The Verge was quick to point out that while the infographic is pretty, it also looks like it might be Sony's attempt to explain why updates to its devices are so slow. Sure, there might be a long arduous process to get new Android updates tested, certified, and then pushed - but if smaller companies like Essential can pull off same day turnaround times as Google, Sony should be able to as well. Mind you, there isn't an expectation by anyone to have its full line updated the same day, but it could at least churn out one Android 9.0 Pie update at least within the same month of release.
Alas, this problem with Android isn't new and isn't a problem that is just specific to Sony. Many other device manufacturers have also struggled with keeping phones current. The problem has caused so much fragmentation and is probably one of the largest pain points of owning an Android device.

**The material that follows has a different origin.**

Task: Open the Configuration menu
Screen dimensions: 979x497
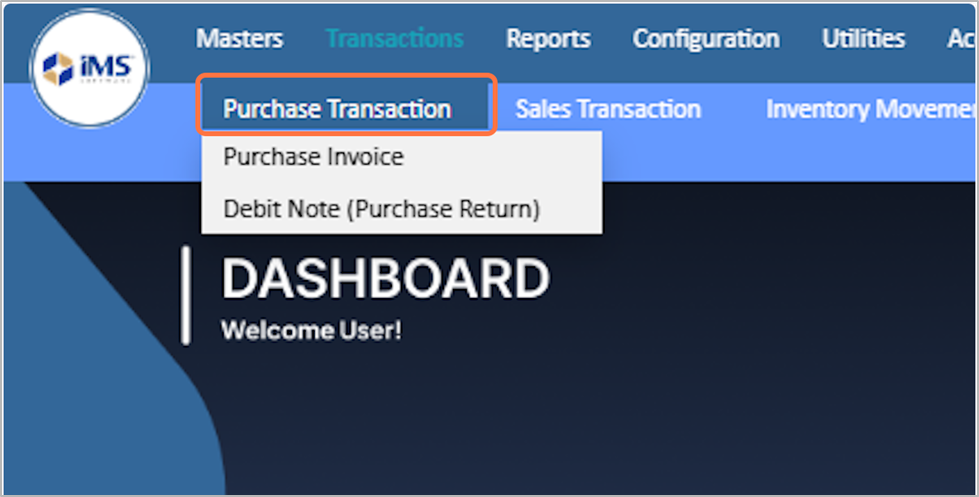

While things are getting better, there are still plenty of devices that rarely ever get updated.
Hopefully, things will improve over the next couple of years. Project Treble looks promising and should accelerate the process for manufacturers to get updates out to their devices. But if things don't change, there is always the option of utilizing a third-party ROM, like LineageOS. Although it isn't an official port from the manufacturer, the OS is highly trusted and well maintained - and is just one example of a community supported update.
For a growing number of people, Android updates have become a huge factor when it comes to buying a phone. Those that have been previously burned by a company will swear off the brand and look for a company that is proactive when it comes to updates. While there is a current stranglehold on the Android market, this is potentially how smaller companies could penetrate and win in the long run.